Our friend Craig Mc Donnel has rented space and moved his food trailer to Perdido Key, beach side, just past the Theo Baars bridge. He is open all weekends and holidays serving Hot Dogs, Shaved Ice with Cuban sandwiches to come.

The hot dogs are super, my choice with sauerkraut. GOOD stuff.

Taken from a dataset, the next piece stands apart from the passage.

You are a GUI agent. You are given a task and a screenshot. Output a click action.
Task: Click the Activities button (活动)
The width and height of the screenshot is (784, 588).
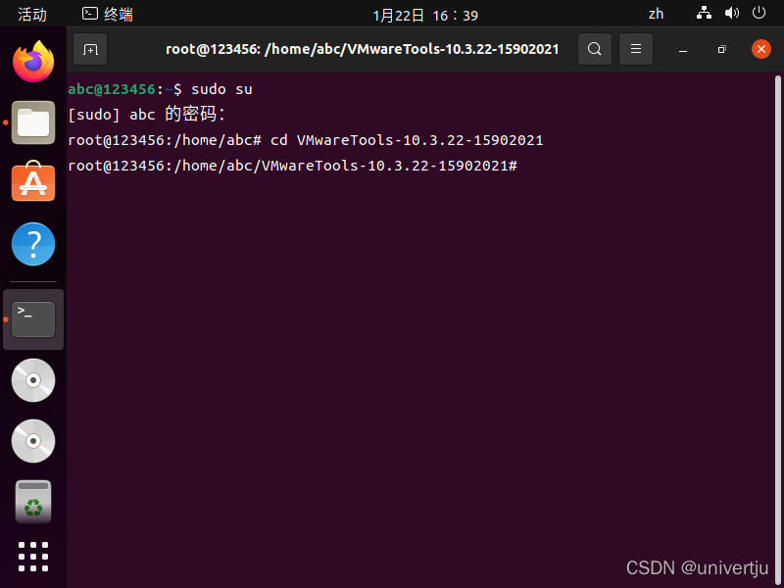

He is retired USAF and offers 10% off to active Military and "First Responders" .
If you are out that way give him a try.


----------



## stc1993 (Nov 23, 2014)

I like them Cuban sandwiches.


----------



## southern yakker (Jun 25, 2012)

Went there today. Super nice guy and reasonable prices! He even gives 10% off of you mention the pff.


----------



## oldflathead (Oct 3, 2007)

Craig had a taste test of his "Cuban Sandwiches" last night at our home. About 13 friends came over to taste. WOW! Best I have had this side of Havana!
Delicious!
Now we are trying to talk him into a rum flavored Icee...

Looks like he is giving PFF'ers a 10% also.


----------



## Mac1528 (Mar 24, 2012)

oldflathead said:


> Looks like he is giving PFF'ers a 10% also.


Increase or discount?? Just kidding! Wish I could get there and maybe I could get some moyetas (hollowed out cuban bread stuffed with longusta dipped in batter then deep fried) or ropa vieja black beans & yellow rice. Last time I had good Cuban food was in Ybor City at the Columbia House.


----------